I JUST need to get this out of my chest, I just don't know what or who to tell. It's been bothering me soo much.

What did I do to you until you treat me like this..

I had NEVER...not even once talk about something bad about you~

The moment I heard about you talking something bad about me, I cried and cried..

All I could think was, "What did I do? Just, tell me. I WANT to know" and I think I deserve an explanation....

Maybe, because what I did but, YOU started it first and THAT was the FIRST that I ever did that..

For once, would you think about why I acted like that? That maybe, there is a VALID reason for that? Do you?

I thought that you are my friend, my good friend, but I think that's just me...

Now, I don't even know how to face you anymore...

Every time I thought about what YOU SAID, it shatters my heart. Do you know THAT?

Truthfully, every time I see you, I try to find IT in my heart to forgive you, but do you realize that you make the same mistake AGAIN and AGAIN?

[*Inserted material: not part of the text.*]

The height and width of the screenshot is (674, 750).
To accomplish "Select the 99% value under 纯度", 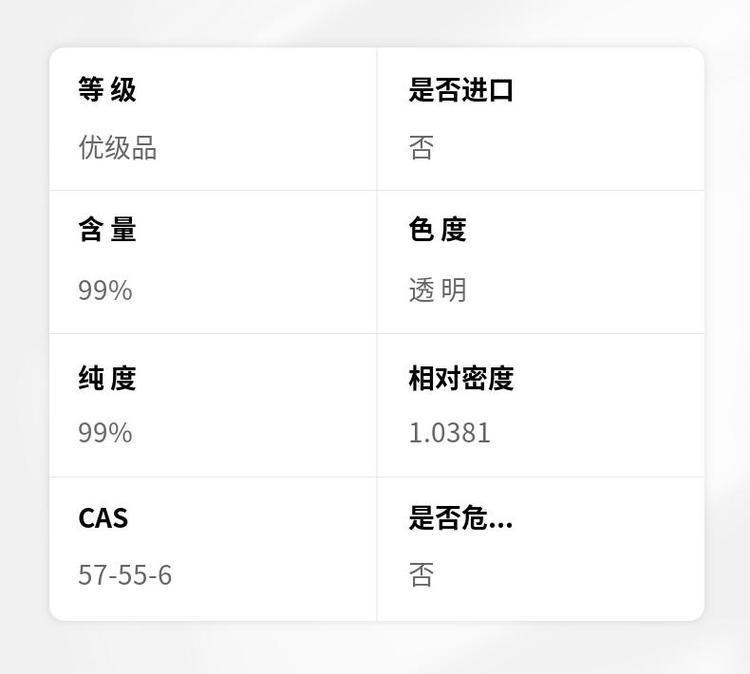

People say that strength will come to you when you are down, but the words are yet to come true.I'm still trying to find my strength.


If I walk would you run.
If I stop would you come.
If I say you're the one would you believe me.
If I ask you to stay would you show me the way,
tell me what to say so you don't need me.
The world is catching up to you,
while you're running away to chase your dream.
It's time for us to make a move coz we are asking one another to change,
and maybe I'm not ready.
But I can change.
Would you believe me?
      (T_T)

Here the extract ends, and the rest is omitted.